━━━ TEXT SHOWN
While I am waiting for Red Hat to sort out the weird Dell SAS 5/i and 
NFS bug I've found, we have temporarily thrown some WD Raptor drives 
into the machines to tide us over.  Performance is as good as the 
existing boxes, but I'm having trouble making it better.

The server machine is a Dell PE860, 4G RAM, Dual-core 2.4Ghz Xeon, 2* 
150G, 10k RPM SATA hard disk.  OS is CentOS 4, kernel 
2.6.9-42.0.3.ELsmp, x86_64.
The client is a Dell PE1425, 2G RAM, 2*3.2Ghz Xeon, 160G 7200rpm SATA 
drive.  OS is CentOS 4, kernel 2.6.9-42.0.2.ELsmp, x86.

The network between them is clean gigabit.  It does go through a Cisco 
3750 switch, but there's only about 5 other machines connected and the 
"storage network" has a dedicated vlan with only the clients and server 
on it.

The first test is copying a single large file of about 700M from the 
(client) local disk to the NFS mount.
The second test is untarring a 700M tarfile from the (client) local disk 
to the NFS mount (~5000 files).

Test #1 consistently finishes in about 17 seconds, delivering about 40 
MiB/s.
Test #2 consistently finishes in about 85 seconds, delivering about 8 MiB/s

For reference, untarring the same tarfile locally on the server machine 
takes 7-8 seconds (about 80 MiB/s).
━━━━━━
## OBJECTIVE A
Rewrite the paragraph of the NFS performance post that begins "The server machine is a Dell PE860" as a bulleted list, keeping its main facts.
## OBJECTIVE B
In the NFS performance post, how long does untarring the same tarfile locally on the server machine take?
## OBJECTIVE C
Continue the NFS performance post from its last sentence.
The lines after this NFS performance post have nothing to do with it.
━━━ EXCERPTED DATA
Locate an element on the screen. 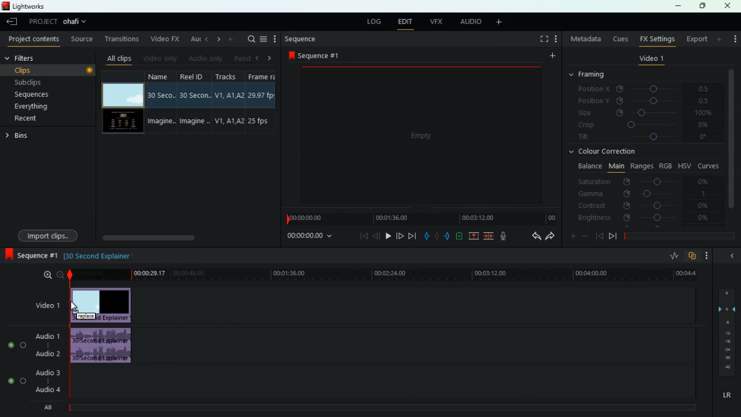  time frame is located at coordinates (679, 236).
━━━━━━
━━━ EXCERPTED DATA
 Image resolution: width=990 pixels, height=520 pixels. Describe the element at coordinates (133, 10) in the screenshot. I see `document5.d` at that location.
━━━━━━
━━━ EXCERPTED DATA
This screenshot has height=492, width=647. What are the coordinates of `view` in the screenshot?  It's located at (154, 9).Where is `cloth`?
━━━━━━
## FINAL RESULT A
- Server: Dell PE860, 4G RAM, dual-core 2.4Ghz Xeon, two 150G 10k RPM SATA hard disks, CentOS 4, kernel 2.6.9-42.0.3.ELsmp, x86_64
- Client: Dell PE1425, 2G RAM, two 3.2Ghz Xeons, 160G 7200rpm SATA drive, CentOS 4, kernel 2.6.9-42.0.2.ELsmp, x86

## FINAL RESULT B
It takes 7-8 seconds, about 80 MiB/s.

## FINAL RESULT C
Please note that test #2 is most representative of this machine's 
real-life usage (while there will be reads as well, we expect with 4G of 
RAM the vast majority will come from the cache and not physical disk). 
Test #1 is primarily to demonstrate that there aren't any obvious or 
significant problems with the underlying network and disk IO.

I have tried various values for rsize and wsize from 2048 up to 32768, 
with both TCP and UDP mounts (TCP seems _marginally_ slower - 0.5s test 
#1, 3s test #2).  With exception of r/wsize=2048 for test #1 (which was 
about 20% slower), all combinations give basically the same performance 
+/- a couple of percent.

I'm not expecting to get the same performance for test #2 as test #1, 
but surely it can do better than ~8MiB/sec (or even 40MiB/sec for test 
#1) ?  How close can NFS get to saturating gigabit ?  Do I need to try 
FreeBSD or Solaris ;) ?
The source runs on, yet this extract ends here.